### What the task asks
Count how many of the rows below contain the string "Schenkungsteuer", and reply with that number alone.

### Material provided

* begin *

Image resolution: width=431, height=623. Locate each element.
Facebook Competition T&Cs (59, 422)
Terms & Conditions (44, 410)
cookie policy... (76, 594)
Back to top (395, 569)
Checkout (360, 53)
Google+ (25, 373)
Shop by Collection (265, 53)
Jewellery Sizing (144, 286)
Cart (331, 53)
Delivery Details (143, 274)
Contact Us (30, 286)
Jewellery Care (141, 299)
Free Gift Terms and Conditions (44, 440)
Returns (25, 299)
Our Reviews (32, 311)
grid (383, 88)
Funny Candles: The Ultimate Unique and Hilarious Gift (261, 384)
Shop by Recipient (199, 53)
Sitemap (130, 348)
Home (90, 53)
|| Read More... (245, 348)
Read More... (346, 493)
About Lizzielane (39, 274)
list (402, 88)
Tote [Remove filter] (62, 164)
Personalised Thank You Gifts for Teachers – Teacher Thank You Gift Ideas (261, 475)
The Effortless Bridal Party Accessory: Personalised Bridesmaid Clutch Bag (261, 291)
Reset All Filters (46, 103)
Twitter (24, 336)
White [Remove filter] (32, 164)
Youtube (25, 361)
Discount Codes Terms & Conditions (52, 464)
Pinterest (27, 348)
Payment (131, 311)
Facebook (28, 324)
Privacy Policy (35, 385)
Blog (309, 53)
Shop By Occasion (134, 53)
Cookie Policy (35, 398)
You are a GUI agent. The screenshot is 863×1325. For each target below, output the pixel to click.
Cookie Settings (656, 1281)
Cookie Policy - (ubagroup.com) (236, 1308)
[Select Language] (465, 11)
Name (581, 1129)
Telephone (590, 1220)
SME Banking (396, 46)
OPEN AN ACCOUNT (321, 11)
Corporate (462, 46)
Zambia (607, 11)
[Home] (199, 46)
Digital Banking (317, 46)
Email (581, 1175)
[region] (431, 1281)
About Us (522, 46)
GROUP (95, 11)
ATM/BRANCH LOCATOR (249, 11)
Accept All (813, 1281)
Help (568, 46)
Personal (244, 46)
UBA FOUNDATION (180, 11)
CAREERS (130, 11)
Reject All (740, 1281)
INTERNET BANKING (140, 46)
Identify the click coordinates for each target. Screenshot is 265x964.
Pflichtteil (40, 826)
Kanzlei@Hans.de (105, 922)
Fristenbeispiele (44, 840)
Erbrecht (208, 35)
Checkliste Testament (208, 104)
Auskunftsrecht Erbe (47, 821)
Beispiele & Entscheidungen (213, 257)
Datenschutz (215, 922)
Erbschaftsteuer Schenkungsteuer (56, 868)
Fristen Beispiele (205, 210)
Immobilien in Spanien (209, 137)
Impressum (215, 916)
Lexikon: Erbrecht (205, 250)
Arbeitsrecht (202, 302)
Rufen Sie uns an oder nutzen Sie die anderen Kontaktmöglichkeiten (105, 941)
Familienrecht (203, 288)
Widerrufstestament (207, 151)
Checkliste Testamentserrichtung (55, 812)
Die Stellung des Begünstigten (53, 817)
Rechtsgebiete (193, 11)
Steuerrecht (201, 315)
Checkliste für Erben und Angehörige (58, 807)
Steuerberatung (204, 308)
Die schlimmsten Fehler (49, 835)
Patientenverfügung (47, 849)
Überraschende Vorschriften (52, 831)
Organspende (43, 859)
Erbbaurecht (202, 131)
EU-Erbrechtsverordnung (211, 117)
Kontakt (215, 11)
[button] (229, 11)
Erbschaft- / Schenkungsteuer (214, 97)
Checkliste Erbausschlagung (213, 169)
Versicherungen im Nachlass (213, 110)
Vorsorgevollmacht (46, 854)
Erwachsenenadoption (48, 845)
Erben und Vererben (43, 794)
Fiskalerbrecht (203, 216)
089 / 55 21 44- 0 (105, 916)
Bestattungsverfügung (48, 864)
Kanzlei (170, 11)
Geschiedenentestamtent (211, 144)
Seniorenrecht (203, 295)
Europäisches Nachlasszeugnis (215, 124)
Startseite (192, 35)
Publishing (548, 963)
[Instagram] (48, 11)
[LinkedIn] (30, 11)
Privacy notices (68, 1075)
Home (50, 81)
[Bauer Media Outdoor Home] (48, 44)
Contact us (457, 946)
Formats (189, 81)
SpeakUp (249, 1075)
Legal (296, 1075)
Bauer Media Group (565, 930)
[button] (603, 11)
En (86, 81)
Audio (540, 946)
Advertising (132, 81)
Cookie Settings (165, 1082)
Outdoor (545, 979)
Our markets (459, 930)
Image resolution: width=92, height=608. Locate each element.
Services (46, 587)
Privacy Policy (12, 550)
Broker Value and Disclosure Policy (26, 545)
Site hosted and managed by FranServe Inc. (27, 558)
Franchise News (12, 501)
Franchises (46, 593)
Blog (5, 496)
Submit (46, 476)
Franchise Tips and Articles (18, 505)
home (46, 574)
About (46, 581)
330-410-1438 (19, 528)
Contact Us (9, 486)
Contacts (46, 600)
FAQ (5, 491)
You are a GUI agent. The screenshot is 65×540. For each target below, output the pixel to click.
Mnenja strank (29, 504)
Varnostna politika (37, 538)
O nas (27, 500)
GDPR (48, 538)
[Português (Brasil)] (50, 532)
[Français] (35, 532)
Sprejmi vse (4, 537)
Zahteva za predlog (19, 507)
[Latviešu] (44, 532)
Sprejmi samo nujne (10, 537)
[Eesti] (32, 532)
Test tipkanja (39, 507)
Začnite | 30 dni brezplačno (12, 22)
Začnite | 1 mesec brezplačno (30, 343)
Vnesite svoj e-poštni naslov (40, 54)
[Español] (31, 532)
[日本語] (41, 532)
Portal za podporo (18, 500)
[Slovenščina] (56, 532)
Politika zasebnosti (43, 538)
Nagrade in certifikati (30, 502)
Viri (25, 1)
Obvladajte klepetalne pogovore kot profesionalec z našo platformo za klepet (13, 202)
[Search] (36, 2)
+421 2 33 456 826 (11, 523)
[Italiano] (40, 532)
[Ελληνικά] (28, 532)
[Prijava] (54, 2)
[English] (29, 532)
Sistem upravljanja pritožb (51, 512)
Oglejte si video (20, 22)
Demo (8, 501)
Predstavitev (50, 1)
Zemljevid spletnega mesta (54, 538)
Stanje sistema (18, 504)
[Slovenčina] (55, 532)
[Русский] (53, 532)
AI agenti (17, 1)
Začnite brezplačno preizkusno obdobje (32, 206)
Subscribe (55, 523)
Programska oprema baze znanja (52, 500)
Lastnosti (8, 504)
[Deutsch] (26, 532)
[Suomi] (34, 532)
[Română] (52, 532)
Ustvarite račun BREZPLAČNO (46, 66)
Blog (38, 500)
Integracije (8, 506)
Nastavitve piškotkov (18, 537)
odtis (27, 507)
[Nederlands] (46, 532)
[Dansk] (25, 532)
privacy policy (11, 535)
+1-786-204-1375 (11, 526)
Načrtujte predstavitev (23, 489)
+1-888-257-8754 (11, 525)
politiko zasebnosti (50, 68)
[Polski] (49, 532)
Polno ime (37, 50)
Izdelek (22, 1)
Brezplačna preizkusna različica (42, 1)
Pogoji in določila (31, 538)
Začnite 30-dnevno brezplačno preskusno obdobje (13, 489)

* end *

### In response
2